The pub, called the "Village Inn", has a blue plaque on the wall that recalls a concert played at the now-demolished pavilion by the Punk band the Sex Pistols. There are two restaurants in the inn, but it does not offer accommodation. However, facilities are available for camping and caravanning. A noteworthy attraction of the village is "The Links", a famous golf course designed by J.H. Taylor around the turn of the 20th century. Hillside Animal Sanctuary operates a site for animal rescue at West Runton, formerly occupied by the Norfolk Shire Horse Centre.

Another amenity of the village is Kingswood, situated in the former Runton Hill School, a girls' private boarding school set in pine-fringed grounds. Its former pupils include the Duchess of Kent. Kingswood is an educational activity centre which hosts residential school trips and educational visits throughout the year, and a variety of programmes are available for key stage 2 and 3 students.

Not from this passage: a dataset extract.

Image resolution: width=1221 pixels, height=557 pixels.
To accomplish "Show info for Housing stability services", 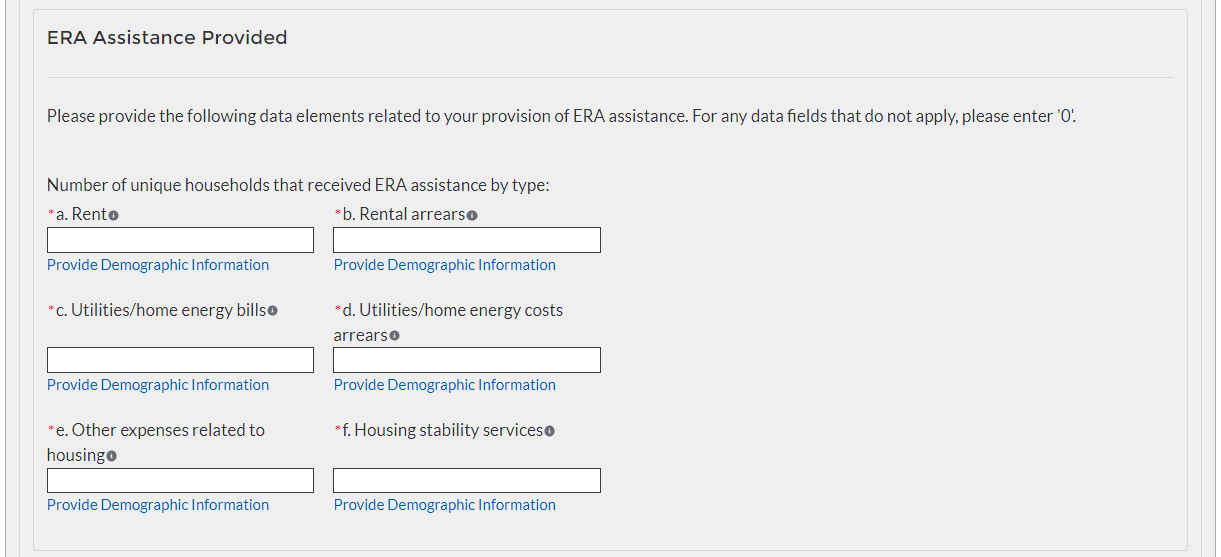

Sea defences at West Runton consist of revetments, angled sea wall and a rather prominent wooden groyne stretching out to sea. This does slow down the process of longshore drift but is used mainly as a wave break so the boats can enter the sea more easily.

===West Runton Pavilion===
West Runton Pavilion and Cromer Royal Links Pavilion were two music venues on the North Norfolk coast. In their heyday they hosted concerts by many of the top rock bands and performers of the time. West Runton Pavilion in the mid-seventies hosted appearances by bands such as the Glitter Band and Kenny and the Rubettes. Then, as punk became popular, The Sex Pistols, The Damned, The Clash, Joy Division, Iggy Pop and The Jam appeared, as well as new wave of British heavy metal bands such as Saxon, Iron Maiden and Magnum. Veteran performers such as Motörhead, Ian Gillan, Ozzy Osbourne, Slade and many more continued to appear until 1983, when the last gig took place.

Memories of performances at the two Pavilions, together with details of dates, set-lists, line-ups, hit records and 48 pages of photos, have been brought together in a book written by Julie Fielder entitled 'What Flo Said' - a reference to the pot-bellied rock monster (designed by Ian Foster) which appeared for many years in the adverts for Cromer Links.

==Notable people==
- Craig Murray, the former British Ambassador to Uzbekistan was born in the village.
- Katharine, Duchess of Kent was a pupil at Runton Hill School.
- Ian Wallace, opera singer, is buried in Holy Trinity churchyard.